Maisa — A platform for running enterprise AI agents as auditable digital co‑workers, designed to handle complex processes and produce clear trails of what each agent did.
Mappa — A recruiting platform that layers in behavioral voice analysis, using models trained to correlate voice patterns with traits such as communication style, empathy and confidence.
mAy-I — Computer-vision tools for retailers and other foot‑traffic businesses that capture visitor data like gender, age group and in‑store journey — giving physical spaces analytics similar to e‑commerce.
Mendo — A training tool that helps employees learn how to use a company’s generative AI stack, share time‑saving tips and evolve best practices so no worker is left behind.
Nimblemind — A platform for healthcare organizations to structure, label and manage multimodal clinical data for AI, with automation, audit trails and APIs to keep things faster and safer.
Plurall AI — Builds proprietary multimodal deepfake-detection technology from the ground up, rather than bolting on a detector to an existing model.
PRVIEW — A workflow platform for PR teams that automates tracking of speaking and award programs, replacing the giant spreadsheet many comms teams use to chase opportunities.
Rayda — Helps IT teams equip and manage remote workers in more than 170 countries, from configuring and shipping devices to tracking hardware, offboarding and recycling.
Sponstar — A platform for marketers to turn any event or city into a treasure hunt, complete with quests, rewards and Pokémon Go–style experiences.
Unthread — A help desk built natively around Slack, watching conversations to capture issues early and track them without bolting Slack on as an afterthought.
Visualsyn — A platform for businesses to create, edit and publish immersive 3D and XR content to the web, including mobile capture powered by on‑device AI processing.

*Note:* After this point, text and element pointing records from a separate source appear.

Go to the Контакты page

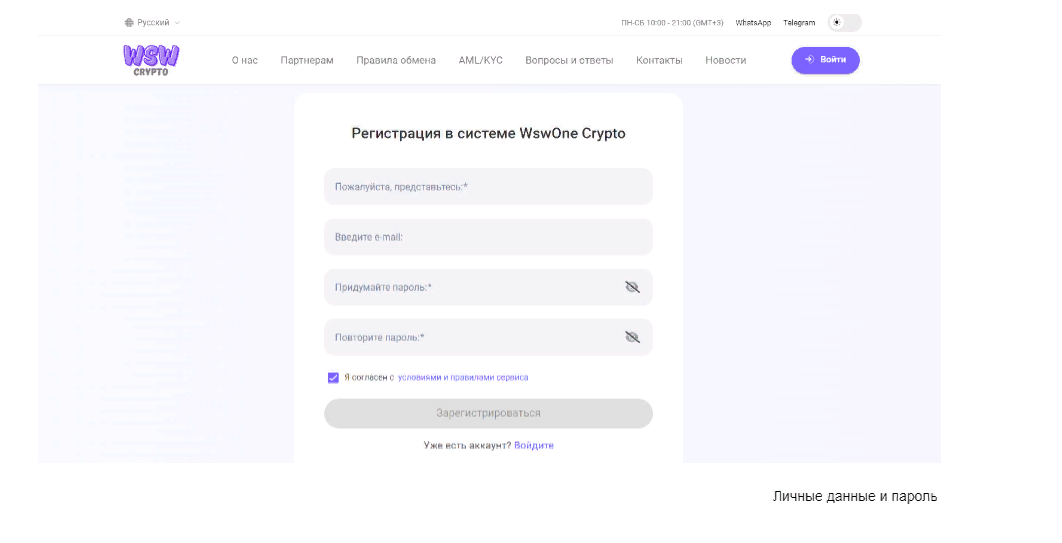[659, 60]
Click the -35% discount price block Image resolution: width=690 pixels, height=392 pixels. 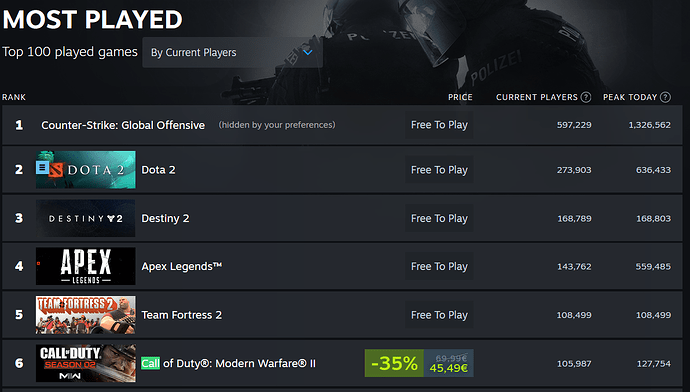[x=419, y=363]
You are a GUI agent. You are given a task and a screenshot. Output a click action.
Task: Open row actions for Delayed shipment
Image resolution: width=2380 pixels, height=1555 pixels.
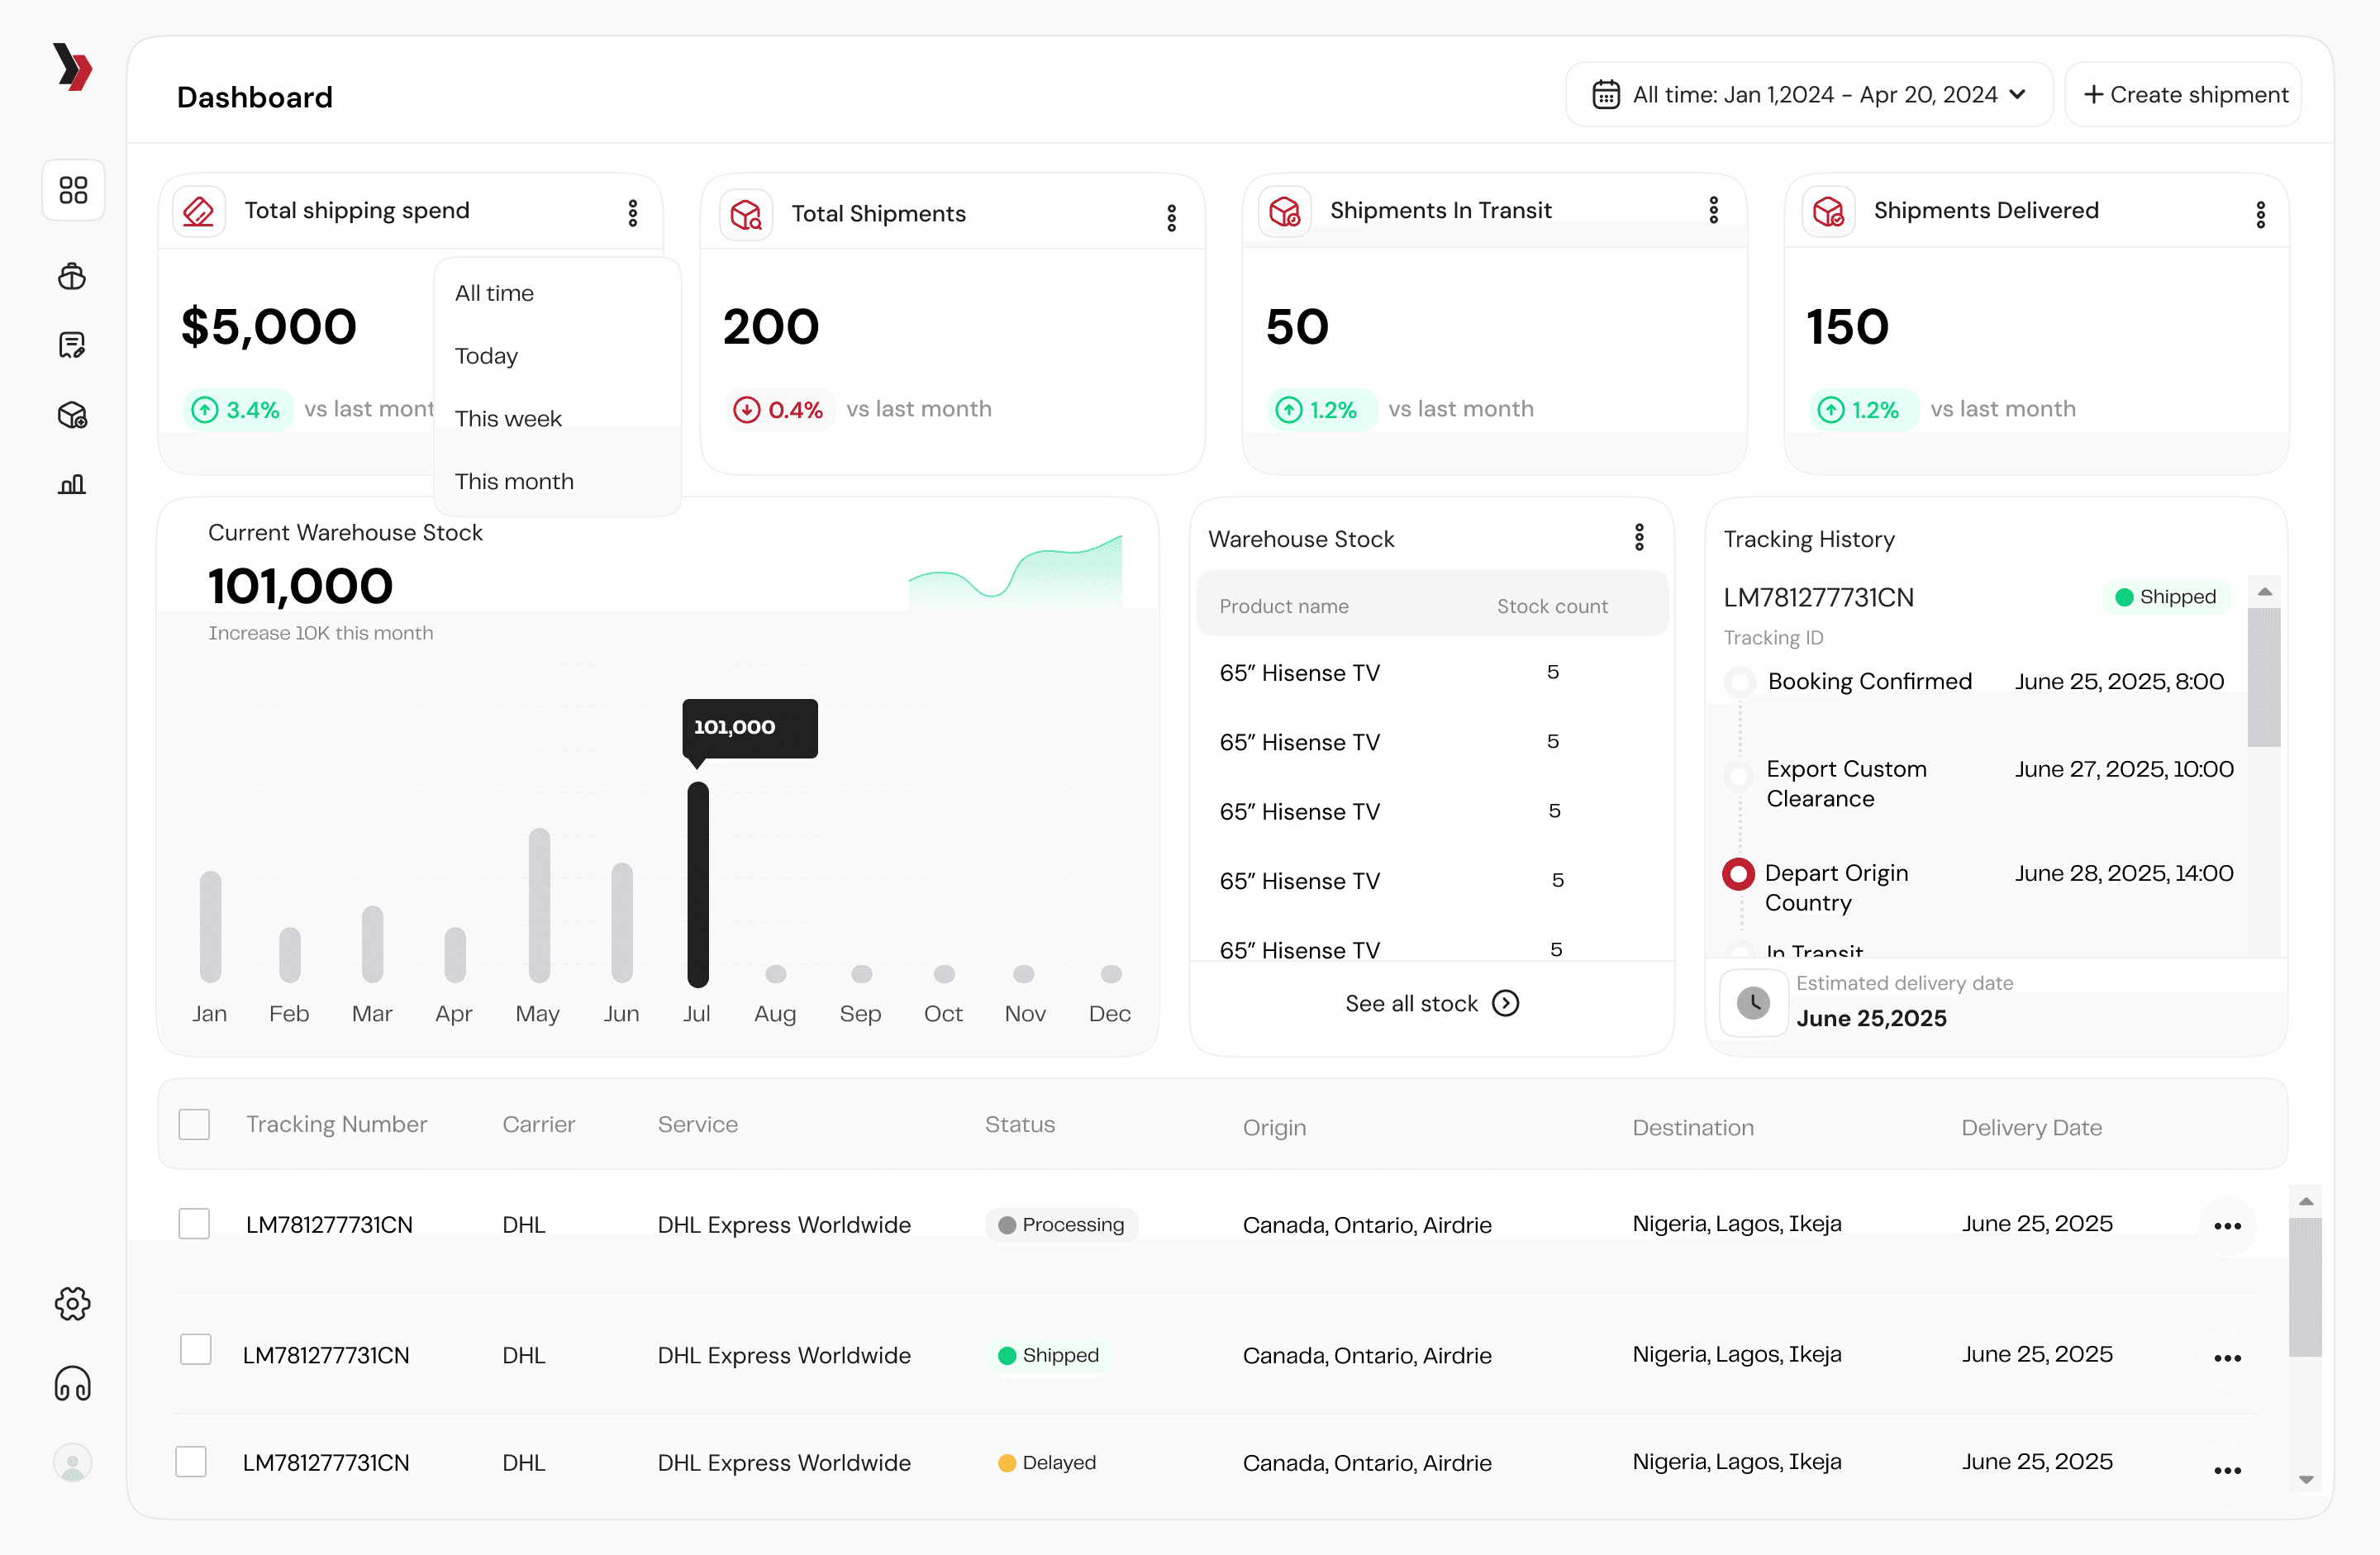pos(2227,1469)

WeShop AI — An AI video agent that generates professional, shoot‑quality product photos from a prompt, aimed at e‑commerce players and influencers.
ZETIC.ai — A developer tool for deploying real‑time AI directly on users’ devices, letting AI app builders decouple growth from runaway cloud‑AI costs.

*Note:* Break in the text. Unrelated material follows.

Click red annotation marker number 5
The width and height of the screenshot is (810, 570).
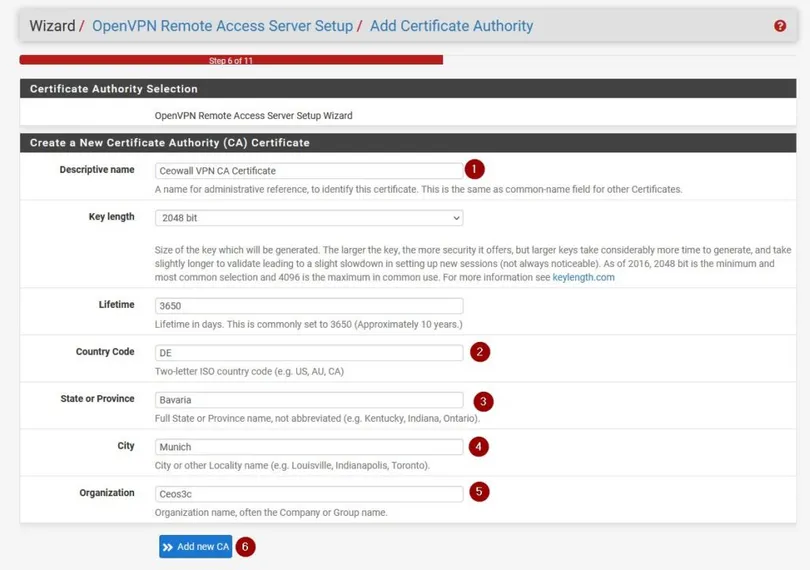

Zinnia — An AI-powered platform that gathers data and supports salespeople as an assistant, designed to boost human productivity rather than replace reps outright.

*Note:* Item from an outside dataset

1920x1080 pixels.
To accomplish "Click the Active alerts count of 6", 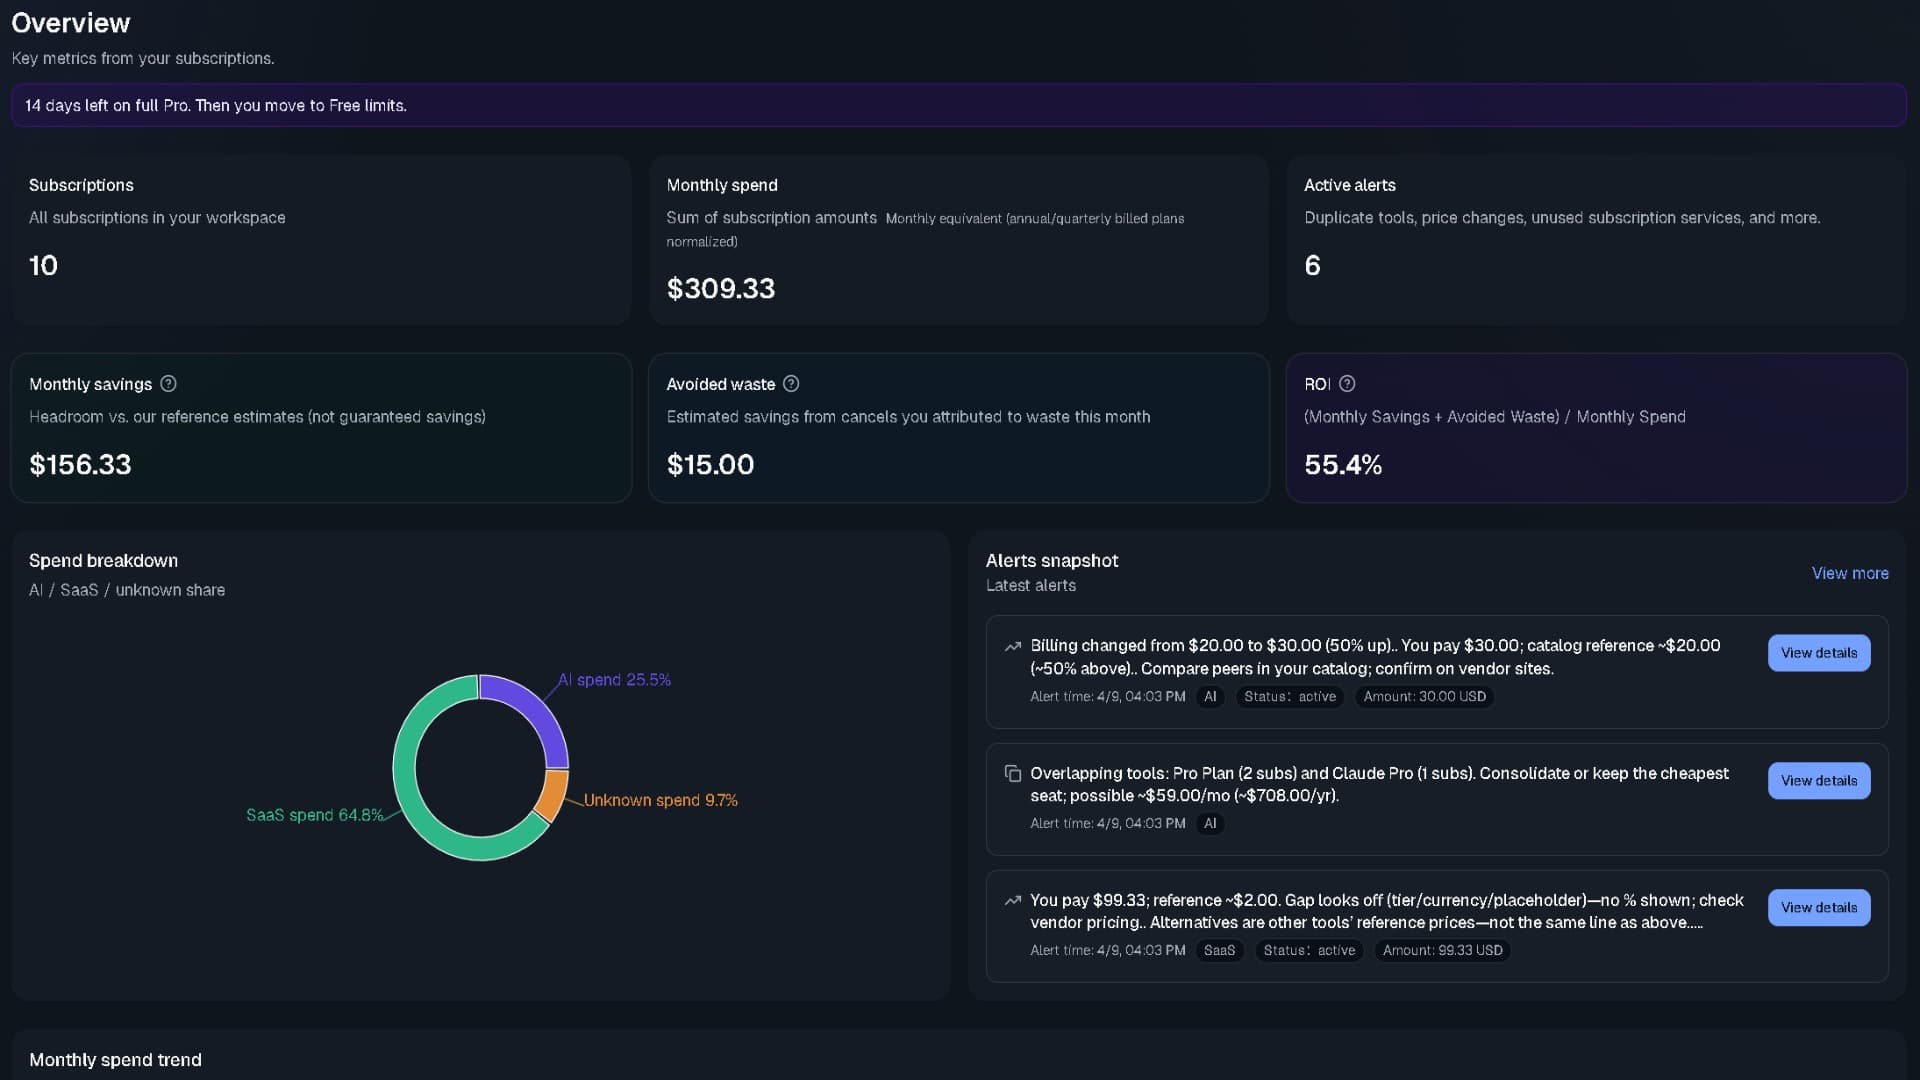I will (1311, 265).
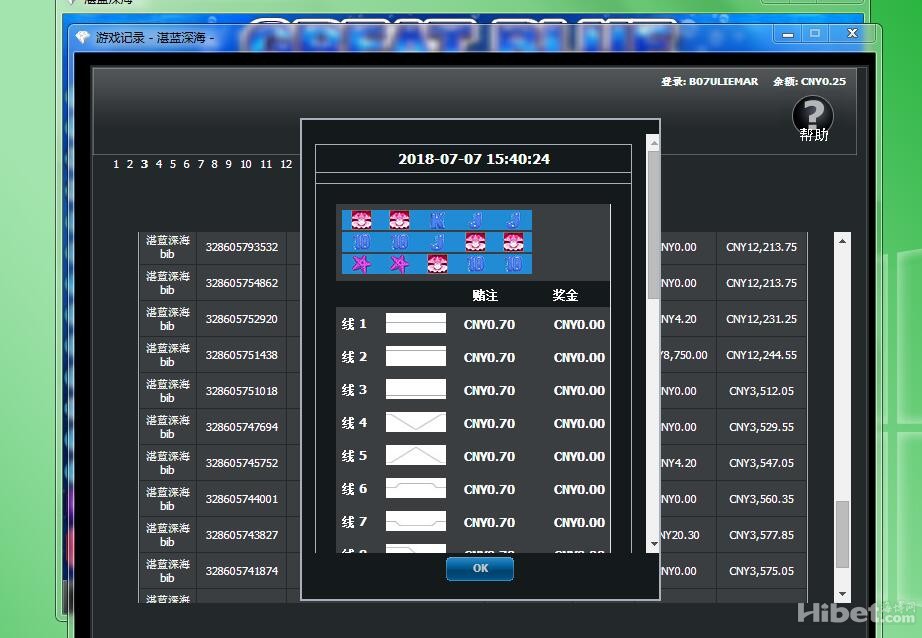The image size is (922, 638).
Task: Select record number 328605793532
Action: 242,247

Looking ahead to Disrupt 2026
Startup Battlefield is a snapshot of where founders and VCs think the market is going. In 2025’s enterprise cohort, that means AI agents everywhere, but wrapped in compliance, explainability and hard-nosed business workflows.
TechCrunch Disrupt 2026 lands in San Francisco from October 13–15, with a 200‑plus‑session agenda and hundreds of exhibiting startups already in the pipeline. If this year’s enterprise picks are any guide, expect even more agent-first, AI-native tooling — and a lot more competition for that $100,000 cup.